= Ali Ahmet Çapraz =

Turkish professional wrestler

Ali Ahmet Çapraz (1911–?) is a retired Turkish wrestler with a claim to being undefeated in professional wrestling. He is known widely with the nickname Alamet Pehlivan to Turkish public and used the alias Ali Ahmet Bey for his international professional wrestling career.

==Early life and career==
Çapraz was born in 1911 in the village of Nozharovo, Bulgaria. He trained in oil wrestling from a young age and immigrated to Turkey clandestinely in 1932. He was settled in Lüleburgaz and later moved to Istanbul. Çapraz had participated in prestigious Turkish tournaments such as Kırkpınar. Although a member of the Turkish national team that would later participate in the 1950 World Wrestling Championships, he was expelled due to an alleged breach of discipline. Çapraz then moved to Britain and decided to start a career in professional wrestling.

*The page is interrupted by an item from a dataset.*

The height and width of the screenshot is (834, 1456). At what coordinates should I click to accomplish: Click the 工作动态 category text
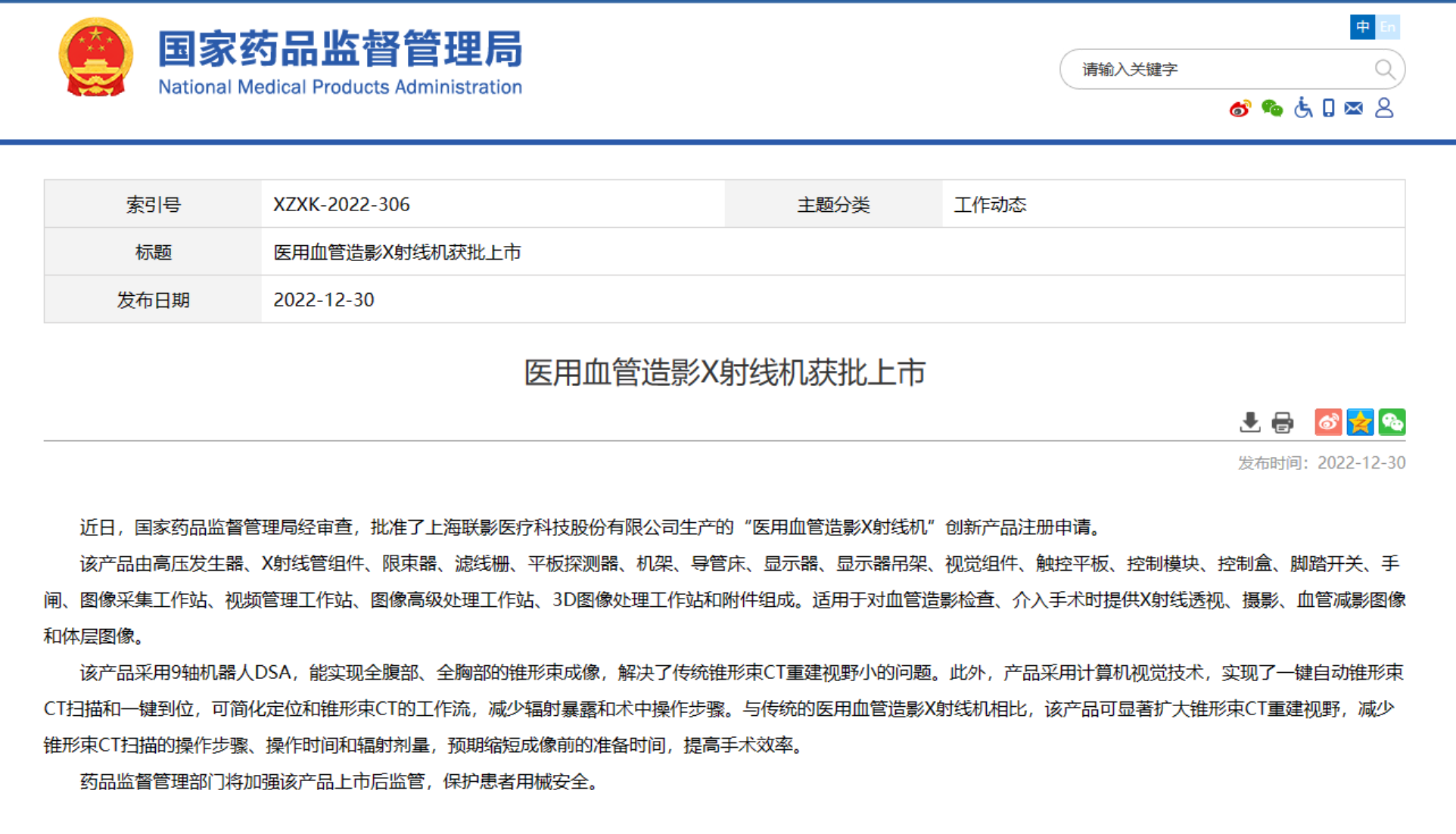(x=990, y=205)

Çapraz defeated Lebanese wrestler Ali Musa at a World Heavyweight title match held in Beirut on January 31, 1948. He later travelled to many countries and was known for his feuds with Greek, French, and American wrestlers such as Karpozilos, Iliyazi, Bagras, and Kosta Natail.

==Personal life==
As of 2001, Çapraz and his second wife (married in 1979) were living in Bandırma where he settled after retirement. He died sometime between 2001 and 2006.